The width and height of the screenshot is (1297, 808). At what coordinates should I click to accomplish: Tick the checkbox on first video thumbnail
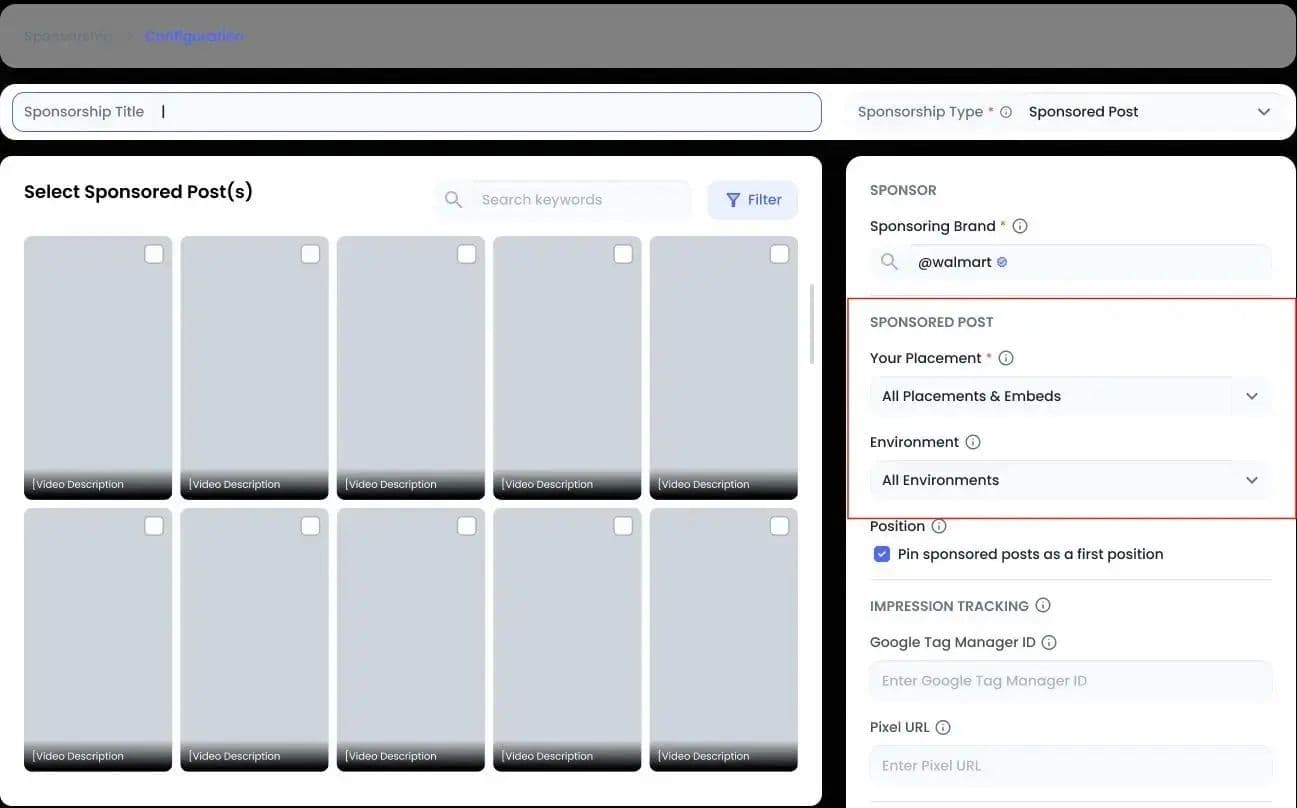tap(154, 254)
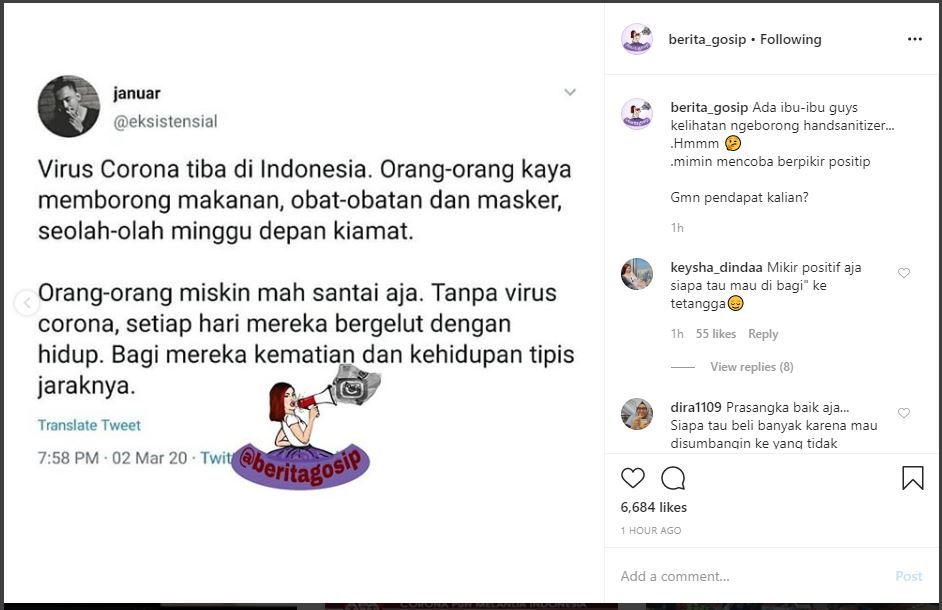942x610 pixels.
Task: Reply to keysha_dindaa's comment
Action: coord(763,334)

--------------------

> _What the task requires_: Copy out every line of the records above word for word, leaving out the pictures.

> _Output of the exercise_:
The width and height of the screenshot is (1297, 808). At what coordinates should I click to accomplish: Tick the checkbox on first video thumbnail
tap(154, 254)
942x610 pixels.
Task: Reply to keysha_dindaa's comment
Action: coord(763,334)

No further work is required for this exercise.